支払った医療費-保険金等で補てんされる金額-(10万円または総所得金額等の5%のいずれか低い方)
■支払った医療費
支払った医療費のうち、医療費控除対象となる医療費には以下のようなものがあります。
・医師による診療・治療の対価
・風邪薬等の治療のための医薬品
・電車・バス等の交通費
・先進医療
・出産費用・妊婦の定期健診費用
・人間ドックや健康診断の費用(異常が発見され引き続き治療をした場合)
・入院中に病院から提供される食事代
一方、以下の費用は医療費控除の対象外となります。
・自己都合の差額ベッド代
・ビタミン剤
・人間ドックや健康診断の費用(異常なしの場合)
・マイカーのガソリン代、駐車場代、有料道路の料金
「公的医療保険が適用されない治療費も医療費控除の対象外」と思い込んでいる人が多いようですが、セラミックの義歯等のように、公的医療保険の対象外であっても、医療費控除の対象となる場合があります。
詳細は税理士や税務署に相談したり、国税庁のホームページで確認することをお勧めします。
■保険金等で補てんされる金額
医療費補てん目的は引く、生活費補てん目的は引かない
生命保険・医療保険・がん保険・傷害保険等の入院給付金、手術給付金、通院給付金等
公的医療保険の出産育児一時金、高額療養費等
の医療費を補てんする目的で支払われた保険金等は医療費から差し引きます。
一方、
損害保険会社の所得補償保険の所得補償保険金等
公的医療保険の傷病手当金、出産手当金等
の生活費を補てんする目的で支払われた保険金等は医療費から差し引く必要はありません。
■通常は年間10万円超の医療費が対象。所得金額によっては10万円未満も対象に
総所得金額等が200万円以上の場合は10万円を超える医療費を支払った場合に適用でき、
総所得金額等が200万円未満の場合は総所得金額等の5%を超える医療費を支払った場合に適用できます。例えば、総所得金額等が100万円であれば、100万円×5%=5万円を超える部分の医療費が対象となります。

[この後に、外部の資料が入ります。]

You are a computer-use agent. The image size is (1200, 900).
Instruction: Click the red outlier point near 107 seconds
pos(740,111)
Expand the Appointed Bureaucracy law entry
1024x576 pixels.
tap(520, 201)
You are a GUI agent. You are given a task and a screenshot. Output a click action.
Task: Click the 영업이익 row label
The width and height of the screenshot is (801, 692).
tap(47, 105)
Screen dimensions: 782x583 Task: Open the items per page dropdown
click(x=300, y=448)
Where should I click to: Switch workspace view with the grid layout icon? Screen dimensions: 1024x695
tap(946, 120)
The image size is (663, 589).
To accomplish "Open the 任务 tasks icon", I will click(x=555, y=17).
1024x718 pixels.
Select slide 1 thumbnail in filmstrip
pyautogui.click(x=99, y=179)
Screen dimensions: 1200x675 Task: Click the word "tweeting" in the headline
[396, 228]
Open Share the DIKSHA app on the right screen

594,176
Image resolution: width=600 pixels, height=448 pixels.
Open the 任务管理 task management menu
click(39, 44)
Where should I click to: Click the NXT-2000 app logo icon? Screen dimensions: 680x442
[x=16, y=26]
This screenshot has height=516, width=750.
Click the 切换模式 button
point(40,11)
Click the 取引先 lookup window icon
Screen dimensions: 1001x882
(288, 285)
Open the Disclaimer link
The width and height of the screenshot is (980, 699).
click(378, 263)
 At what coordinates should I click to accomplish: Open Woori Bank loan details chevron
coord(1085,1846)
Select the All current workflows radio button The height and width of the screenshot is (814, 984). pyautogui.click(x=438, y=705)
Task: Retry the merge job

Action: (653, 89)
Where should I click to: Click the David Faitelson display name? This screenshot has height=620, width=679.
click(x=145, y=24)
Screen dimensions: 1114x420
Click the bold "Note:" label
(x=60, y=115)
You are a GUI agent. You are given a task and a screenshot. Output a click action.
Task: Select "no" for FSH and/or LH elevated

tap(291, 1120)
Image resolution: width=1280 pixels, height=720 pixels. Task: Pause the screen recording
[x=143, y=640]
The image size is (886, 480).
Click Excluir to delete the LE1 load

医療費控除は年間200万円が限度。限度額は治療を受ける人ごとではなく、納税者ごとですので、治療を受ける人が1人であっても、治療を複数人で負担した場合には、最高で、負担した人の数×200万円の金額まで、医療費控除を適用できます。
なお、医療費控除は「所得控除」ですので、
所得税率が10%(住民税は一律10%)であれば、
10万円(または総所得金額等の5%)を超える部分の医療費控除の節税効果は20%。
所得税率が20%(住民税は一律10%)であれば、
10万円(または総所得金額等の5%)を超える部分の医療費控除の節税効果は30%。
医療費控除は生計を維持する親族間であることを条件に、
所得金額が高い人が適用すると、税金の軽減効果は大きくなります。
高齢のご家族を扶養しているご家庭では今後、医療費の支払いが増えやすく、
持病をお持ちのご家族がいるご家庭は、医療費控除を利用するケースが増えることが予想されます。
筆者の主観ですが、少子高齢化が止まらない今後、医療保険財政を維持するための方策として、高齢者の医療費負担も現役により近い負担を求める方向に改定されると予想されます。
ご家族の年間医療費が10万円近くかかっているのであれば、
ドラッグストアのレシートを持ち帰る、病院や診療所で受け取る医療費の明細書、領収証を保存することから始め、医療費控除の適用を考えてみてはいかがでしょうか?